2. A needle or other contaminated sharp
shall not be purposely bent, broken, or otherwise manipulated by hand as a
means of disposal, except as permitted by Occupational Safety and Health Administration
guidelines at 29 C.F.R. 1910.1030(d)(2)(vii).
3. A sharp waste container shall be
incinerated or shall be rendered nonhazardous.
4. Nondisposable sharps, such as
large-bore needles or scissors, shall be placed in a puncture-resistant
container for transport to the Central Medical and Surgical Supply Department
in accordance with 902 KAR 20:009, Section 22.
(i) Disposable waste:
1. Disposable waste shall be placed in a
suitable bag or closed container so as to prevent leakage or spillage, and
shall be handled, stored, and disposed of in such a way as to minimize direct
exposure of personnel to waste materials.
2. The center shall establish specific
written policies regarding handling and disposal of waste material.
3. The following wastes shall receive
special handling:
a. Microbiology laboratory waste
including a viral or bacterial culture, contaminated swab, or a specimen
container or test tube used for microbiologic purposes shall be incinerated,
autoclaved, or otherwise rendered nonhazardous; and
b. Pathological waste including a tissue
specimen from a surgical or necropsy procedure shall be incinerated.

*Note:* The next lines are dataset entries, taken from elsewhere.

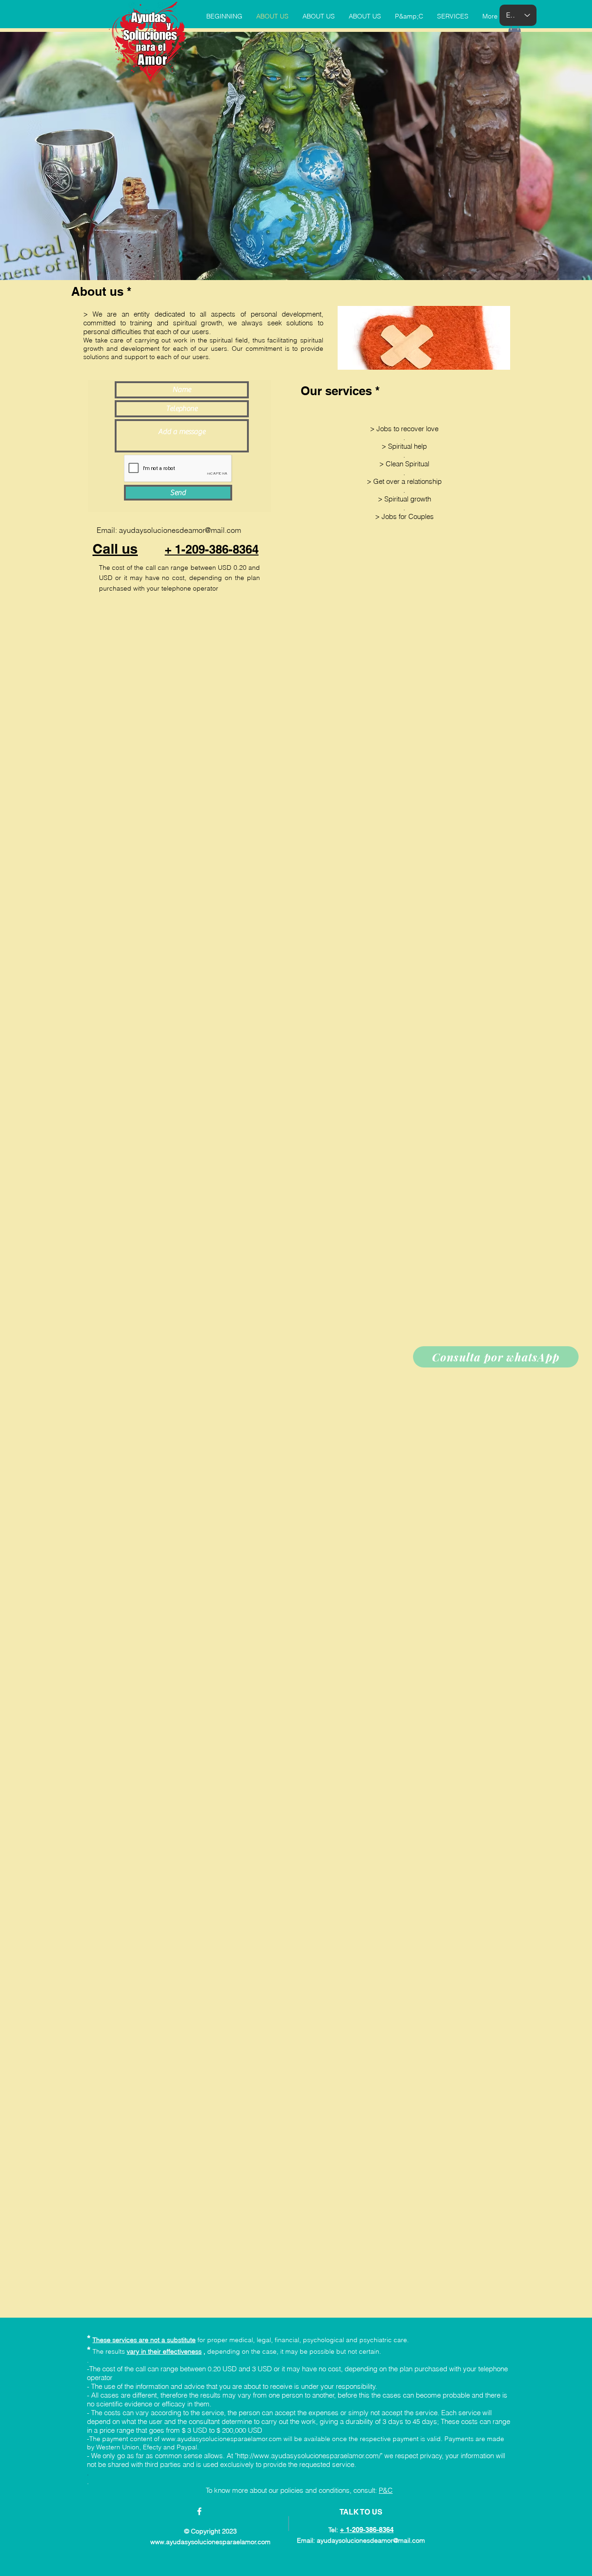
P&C (386, 2490)
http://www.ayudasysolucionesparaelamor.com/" (309, 2455)
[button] (514, 31)
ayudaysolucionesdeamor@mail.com (180, 530)
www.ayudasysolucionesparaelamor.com (221, 2439)
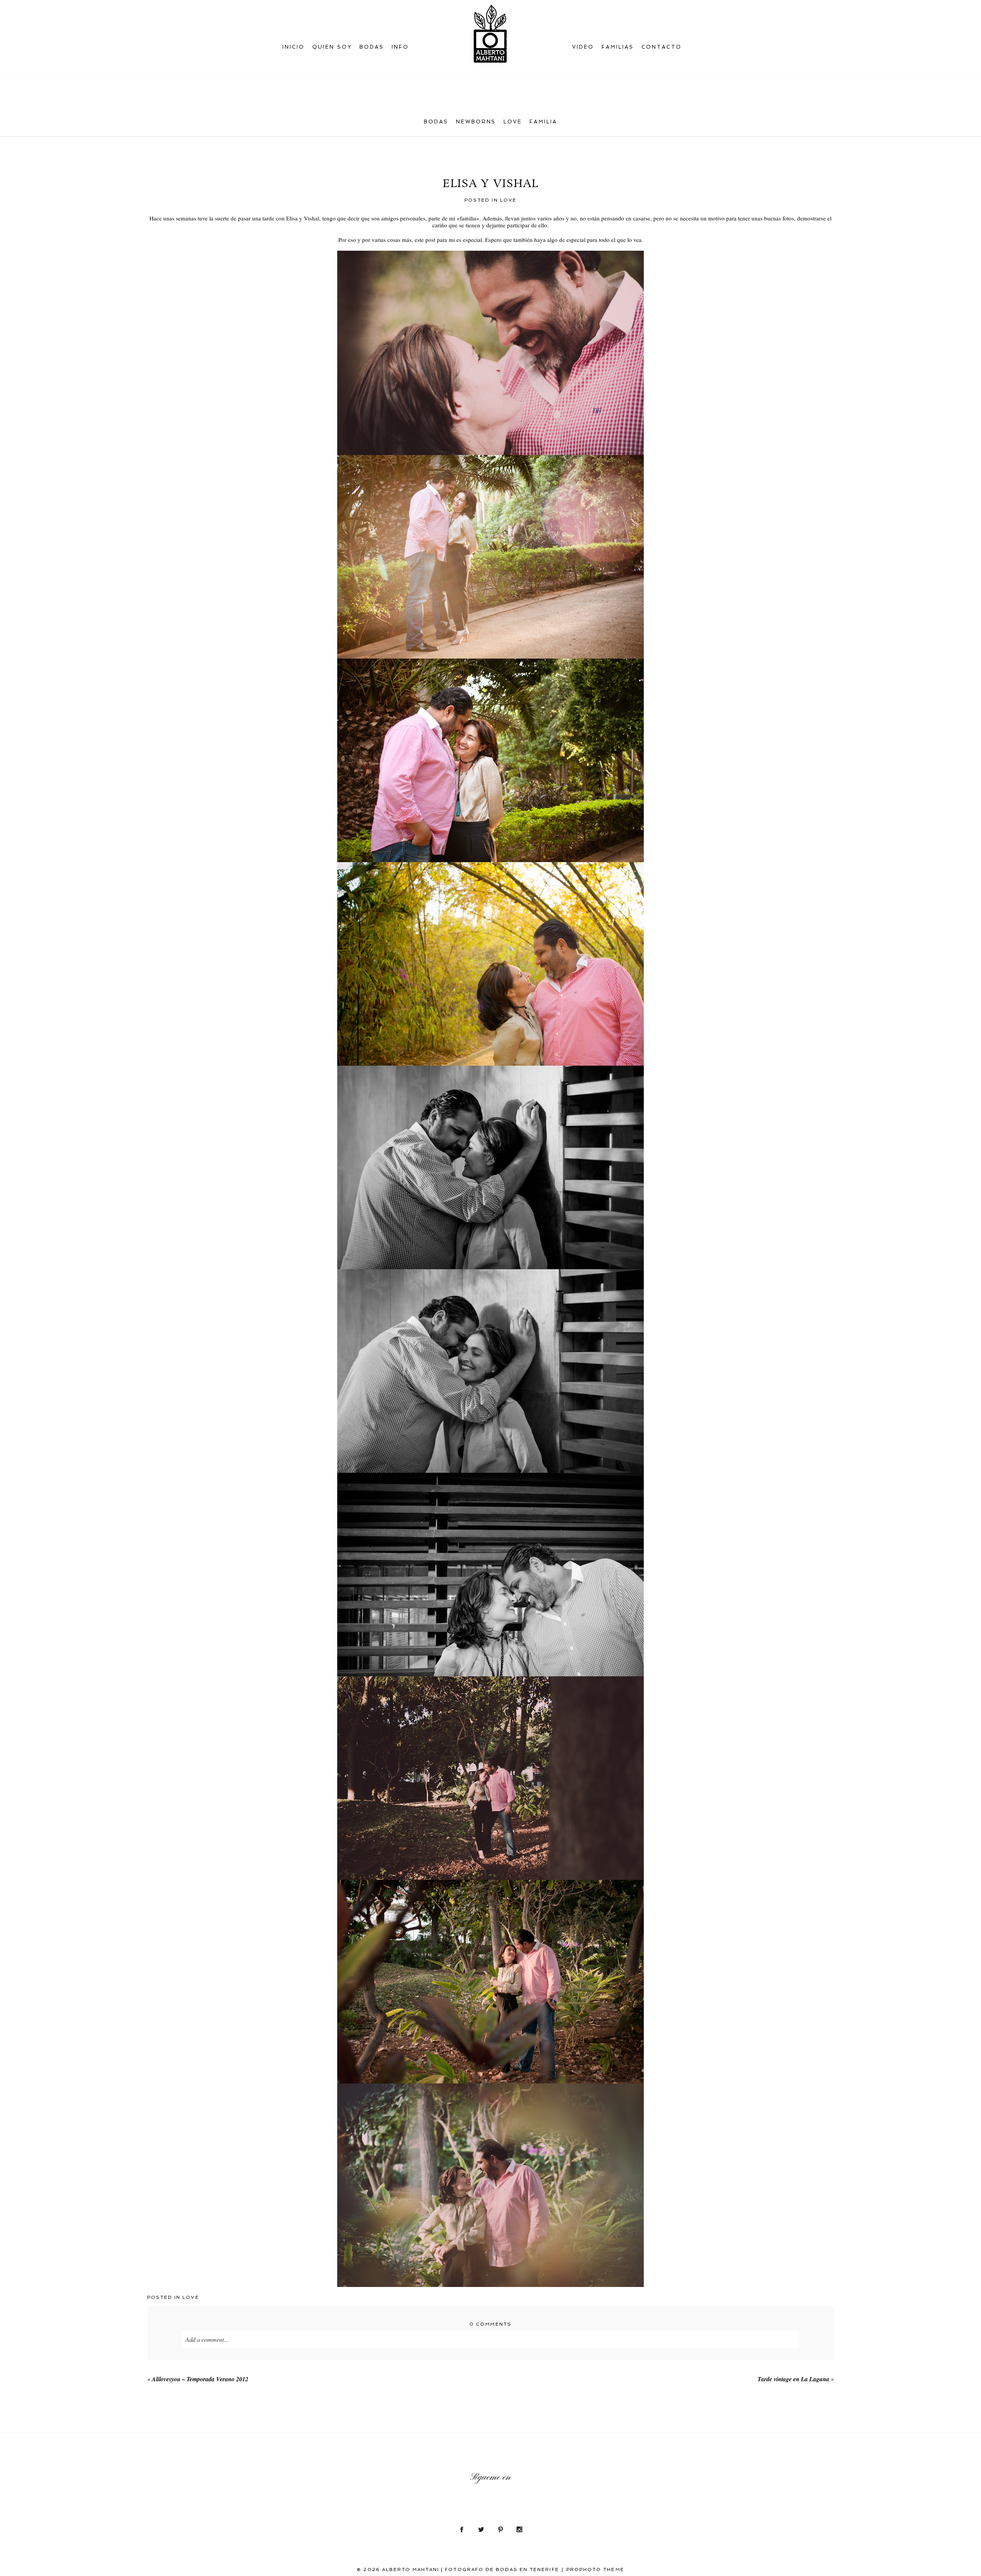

(6) Utilization review and medical audit.
In order to determine the appropriateness of the services delivered, the center
shall establish procedures for the medical audit and utilization review of services
provided in the center. The center may use professional capabilities and
assistance obtainable from other agencies and sources. There shall be a written
plan for utilization review developed by the center including frequency of review
and composition of the body conducting the review. (32 Ky.R. 2407; 33 Ky.R.